Finally I would like to point out that GA isn't used at all on Canonical.com nor Ubuntu.com. It is my belief that GA isn't essential to the operation of ubuntuforums, so I would therefore respectfully ask you to consider open source alternatives to GA.

I'm sure your understand my concern, and I would therefore kindly ask you to look into this matter. 

Regards,
Dry Lips

----------


## Dry Lips

Since I cannot edit posts in the Resolution Area, I would just like to point out a mistake that I made above:




> Finally I would like to point out that GA isn't used at all on Canonical.com nor Ubuntu.com.

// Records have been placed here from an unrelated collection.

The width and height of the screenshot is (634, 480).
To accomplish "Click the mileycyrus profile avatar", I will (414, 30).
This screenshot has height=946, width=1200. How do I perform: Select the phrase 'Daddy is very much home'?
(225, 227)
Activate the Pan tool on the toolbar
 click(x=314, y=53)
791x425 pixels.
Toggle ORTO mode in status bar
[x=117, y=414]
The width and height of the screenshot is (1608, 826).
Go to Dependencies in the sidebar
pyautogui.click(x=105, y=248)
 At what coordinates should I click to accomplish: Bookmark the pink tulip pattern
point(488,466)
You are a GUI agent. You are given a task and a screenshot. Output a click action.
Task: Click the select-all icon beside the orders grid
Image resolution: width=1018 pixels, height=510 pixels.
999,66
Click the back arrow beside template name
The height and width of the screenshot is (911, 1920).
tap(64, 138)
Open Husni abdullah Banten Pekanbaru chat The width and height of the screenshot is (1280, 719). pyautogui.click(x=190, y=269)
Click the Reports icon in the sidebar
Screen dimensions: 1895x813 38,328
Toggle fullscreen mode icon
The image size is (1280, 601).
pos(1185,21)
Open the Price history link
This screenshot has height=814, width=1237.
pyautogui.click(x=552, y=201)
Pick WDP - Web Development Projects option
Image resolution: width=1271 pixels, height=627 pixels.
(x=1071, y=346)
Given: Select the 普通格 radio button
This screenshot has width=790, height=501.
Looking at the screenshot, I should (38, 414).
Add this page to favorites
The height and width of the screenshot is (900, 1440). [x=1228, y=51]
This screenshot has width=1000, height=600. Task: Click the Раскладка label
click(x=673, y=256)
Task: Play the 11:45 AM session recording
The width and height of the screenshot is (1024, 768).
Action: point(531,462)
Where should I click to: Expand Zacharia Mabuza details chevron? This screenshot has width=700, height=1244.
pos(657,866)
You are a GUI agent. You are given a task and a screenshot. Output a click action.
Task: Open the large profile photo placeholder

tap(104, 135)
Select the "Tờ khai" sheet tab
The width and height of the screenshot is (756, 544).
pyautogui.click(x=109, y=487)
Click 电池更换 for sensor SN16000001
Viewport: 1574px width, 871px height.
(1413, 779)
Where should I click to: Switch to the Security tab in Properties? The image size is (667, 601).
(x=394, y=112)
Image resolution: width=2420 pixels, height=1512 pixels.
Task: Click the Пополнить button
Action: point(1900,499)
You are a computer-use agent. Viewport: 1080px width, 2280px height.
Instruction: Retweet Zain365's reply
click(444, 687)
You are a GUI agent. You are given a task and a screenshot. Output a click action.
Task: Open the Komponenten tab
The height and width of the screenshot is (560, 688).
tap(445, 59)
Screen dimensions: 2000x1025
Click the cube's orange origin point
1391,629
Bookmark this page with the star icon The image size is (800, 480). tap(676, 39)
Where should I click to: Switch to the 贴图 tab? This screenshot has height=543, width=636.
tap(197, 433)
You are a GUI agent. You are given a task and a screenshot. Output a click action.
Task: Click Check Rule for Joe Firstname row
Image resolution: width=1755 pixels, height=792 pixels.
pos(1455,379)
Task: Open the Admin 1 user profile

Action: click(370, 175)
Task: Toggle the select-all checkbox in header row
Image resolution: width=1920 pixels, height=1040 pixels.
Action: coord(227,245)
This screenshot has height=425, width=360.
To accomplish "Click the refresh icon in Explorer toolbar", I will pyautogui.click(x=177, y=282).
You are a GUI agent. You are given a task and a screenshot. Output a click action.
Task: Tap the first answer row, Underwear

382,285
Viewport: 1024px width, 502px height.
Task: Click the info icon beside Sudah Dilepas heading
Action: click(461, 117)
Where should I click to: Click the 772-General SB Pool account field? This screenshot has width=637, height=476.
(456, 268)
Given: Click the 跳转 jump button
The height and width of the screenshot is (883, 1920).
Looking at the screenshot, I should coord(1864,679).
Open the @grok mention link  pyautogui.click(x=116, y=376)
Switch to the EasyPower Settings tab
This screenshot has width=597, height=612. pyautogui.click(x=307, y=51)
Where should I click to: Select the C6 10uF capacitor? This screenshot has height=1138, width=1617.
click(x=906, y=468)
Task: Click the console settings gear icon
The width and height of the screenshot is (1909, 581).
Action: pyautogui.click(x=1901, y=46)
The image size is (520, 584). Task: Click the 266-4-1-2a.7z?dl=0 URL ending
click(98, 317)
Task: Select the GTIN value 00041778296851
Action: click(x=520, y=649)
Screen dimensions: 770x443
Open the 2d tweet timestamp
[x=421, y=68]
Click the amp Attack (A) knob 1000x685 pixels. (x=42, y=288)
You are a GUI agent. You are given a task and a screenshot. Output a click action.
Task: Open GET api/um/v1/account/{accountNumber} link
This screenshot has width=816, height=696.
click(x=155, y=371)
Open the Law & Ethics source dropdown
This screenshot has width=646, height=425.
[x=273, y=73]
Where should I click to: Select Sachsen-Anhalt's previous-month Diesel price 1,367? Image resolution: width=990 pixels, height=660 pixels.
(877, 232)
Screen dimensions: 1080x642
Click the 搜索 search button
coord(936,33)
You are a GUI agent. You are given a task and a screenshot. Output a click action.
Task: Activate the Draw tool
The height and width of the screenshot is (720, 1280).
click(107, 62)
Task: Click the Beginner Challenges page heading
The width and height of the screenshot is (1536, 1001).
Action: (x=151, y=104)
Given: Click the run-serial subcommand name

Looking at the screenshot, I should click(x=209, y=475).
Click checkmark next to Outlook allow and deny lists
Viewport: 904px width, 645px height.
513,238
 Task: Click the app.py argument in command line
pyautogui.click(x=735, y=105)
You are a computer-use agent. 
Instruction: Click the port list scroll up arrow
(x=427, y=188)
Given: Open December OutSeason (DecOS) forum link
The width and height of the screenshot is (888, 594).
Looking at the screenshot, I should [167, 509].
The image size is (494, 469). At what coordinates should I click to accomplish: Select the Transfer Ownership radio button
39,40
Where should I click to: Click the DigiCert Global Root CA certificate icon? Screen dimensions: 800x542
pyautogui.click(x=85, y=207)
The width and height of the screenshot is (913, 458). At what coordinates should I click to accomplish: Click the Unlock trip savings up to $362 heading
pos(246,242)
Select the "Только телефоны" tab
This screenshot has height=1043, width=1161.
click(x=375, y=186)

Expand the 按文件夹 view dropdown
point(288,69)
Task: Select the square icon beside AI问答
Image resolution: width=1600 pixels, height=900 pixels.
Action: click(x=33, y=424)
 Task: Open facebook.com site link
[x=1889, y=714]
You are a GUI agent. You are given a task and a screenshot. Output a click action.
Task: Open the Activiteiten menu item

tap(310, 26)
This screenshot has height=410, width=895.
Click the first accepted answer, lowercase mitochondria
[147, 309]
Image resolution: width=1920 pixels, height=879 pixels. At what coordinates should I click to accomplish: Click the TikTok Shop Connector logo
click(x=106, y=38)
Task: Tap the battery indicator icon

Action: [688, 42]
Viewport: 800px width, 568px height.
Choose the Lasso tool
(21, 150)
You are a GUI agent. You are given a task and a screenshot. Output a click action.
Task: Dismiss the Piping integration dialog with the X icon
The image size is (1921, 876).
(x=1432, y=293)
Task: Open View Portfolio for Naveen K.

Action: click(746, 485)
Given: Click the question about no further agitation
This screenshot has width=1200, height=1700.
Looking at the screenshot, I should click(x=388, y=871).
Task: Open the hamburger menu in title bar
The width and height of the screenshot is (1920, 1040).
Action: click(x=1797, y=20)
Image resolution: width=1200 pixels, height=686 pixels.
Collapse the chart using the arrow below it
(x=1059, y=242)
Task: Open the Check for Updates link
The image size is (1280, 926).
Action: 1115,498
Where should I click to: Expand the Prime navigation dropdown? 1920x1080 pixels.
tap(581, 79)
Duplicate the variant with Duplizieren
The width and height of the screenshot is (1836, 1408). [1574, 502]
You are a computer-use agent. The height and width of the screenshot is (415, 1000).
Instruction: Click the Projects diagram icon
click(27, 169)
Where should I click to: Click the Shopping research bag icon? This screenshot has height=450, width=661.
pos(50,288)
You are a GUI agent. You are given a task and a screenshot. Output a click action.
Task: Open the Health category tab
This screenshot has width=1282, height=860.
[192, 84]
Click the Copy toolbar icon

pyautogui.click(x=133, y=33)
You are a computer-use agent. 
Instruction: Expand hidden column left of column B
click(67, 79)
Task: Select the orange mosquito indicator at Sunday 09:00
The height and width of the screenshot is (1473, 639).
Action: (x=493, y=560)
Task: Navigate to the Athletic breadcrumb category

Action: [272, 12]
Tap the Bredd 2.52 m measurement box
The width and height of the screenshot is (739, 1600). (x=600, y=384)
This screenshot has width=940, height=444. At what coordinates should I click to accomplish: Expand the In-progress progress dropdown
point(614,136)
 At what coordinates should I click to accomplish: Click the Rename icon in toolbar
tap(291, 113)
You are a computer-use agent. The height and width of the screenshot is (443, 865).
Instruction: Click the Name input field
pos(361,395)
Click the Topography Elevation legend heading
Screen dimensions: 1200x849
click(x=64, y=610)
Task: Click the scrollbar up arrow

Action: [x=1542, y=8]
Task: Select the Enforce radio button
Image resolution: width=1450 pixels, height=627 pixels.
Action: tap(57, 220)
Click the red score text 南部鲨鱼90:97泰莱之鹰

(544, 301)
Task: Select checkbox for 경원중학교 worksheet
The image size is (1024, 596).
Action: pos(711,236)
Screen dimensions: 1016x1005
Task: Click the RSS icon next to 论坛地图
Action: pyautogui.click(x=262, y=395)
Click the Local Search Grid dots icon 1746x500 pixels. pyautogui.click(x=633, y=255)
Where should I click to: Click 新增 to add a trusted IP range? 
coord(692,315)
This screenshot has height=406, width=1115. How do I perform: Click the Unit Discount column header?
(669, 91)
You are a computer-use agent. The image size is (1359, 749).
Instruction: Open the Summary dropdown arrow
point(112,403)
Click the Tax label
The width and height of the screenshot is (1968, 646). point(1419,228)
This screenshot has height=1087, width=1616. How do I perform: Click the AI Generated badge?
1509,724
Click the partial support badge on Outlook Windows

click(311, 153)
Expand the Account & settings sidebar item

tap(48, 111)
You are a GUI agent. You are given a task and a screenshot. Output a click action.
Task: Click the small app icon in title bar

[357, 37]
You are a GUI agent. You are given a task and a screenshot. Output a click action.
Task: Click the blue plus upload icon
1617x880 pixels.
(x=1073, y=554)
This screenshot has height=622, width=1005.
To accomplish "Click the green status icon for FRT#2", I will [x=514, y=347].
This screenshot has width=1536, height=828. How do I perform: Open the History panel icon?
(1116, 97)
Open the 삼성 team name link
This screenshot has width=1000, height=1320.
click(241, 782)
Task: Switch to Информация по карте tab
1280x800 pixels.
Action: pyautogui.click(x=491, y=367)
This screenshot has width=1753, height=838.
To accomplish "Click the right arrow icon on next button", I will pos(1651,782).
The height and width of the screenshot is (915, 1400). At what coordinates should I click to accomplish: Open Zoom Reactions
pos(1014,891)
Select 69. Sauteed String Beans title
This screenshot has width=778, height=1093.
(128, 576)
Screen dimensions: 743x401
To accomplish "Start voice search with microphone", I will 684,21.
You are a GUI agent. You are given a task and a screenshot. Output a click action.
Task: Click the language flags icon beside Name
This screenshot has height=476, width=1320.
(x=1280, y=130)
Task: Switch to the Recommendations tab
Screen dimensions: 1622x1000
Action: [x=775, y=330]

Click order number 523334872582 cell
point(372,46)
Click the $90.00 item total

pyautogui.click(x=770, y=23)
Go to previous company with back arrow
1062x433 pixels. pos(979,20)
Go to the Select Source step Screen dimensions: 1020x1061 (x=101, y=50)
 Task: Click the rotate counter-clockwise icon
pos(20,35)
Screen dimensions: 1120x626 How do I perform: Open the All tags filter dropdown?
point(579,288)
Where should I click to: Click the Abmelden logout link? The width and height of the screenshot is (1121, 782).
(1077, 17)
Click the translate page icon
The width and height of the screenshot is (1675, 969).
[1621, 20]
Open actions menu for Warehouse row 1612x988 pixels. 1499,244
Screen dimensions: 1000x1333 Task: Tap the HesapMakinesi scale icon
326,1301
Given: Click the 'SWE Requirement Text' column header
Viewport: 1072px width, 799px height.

Google Analytics is not used on Canonical.com, but it _is_ used on Ubuntu.com

----------


## s.fox

Hello,

We are aware of the European Cookie Directive. It comes into effect May 25th of this year.

We have already begun getting this resolved with Canonical.

Thank you for bringing this up, it is being addressed.

----------


## Dry Lips

Thanks a lot for your quick reply! I'm glad that to learn that this is something that Canonical is aware of...  :Smile: 

Cheers,
Dry Lips

----------


## s.fox

This has been addressed.

----------


## Dry Lips

Good news! Thanks a lot  :Smile:

----------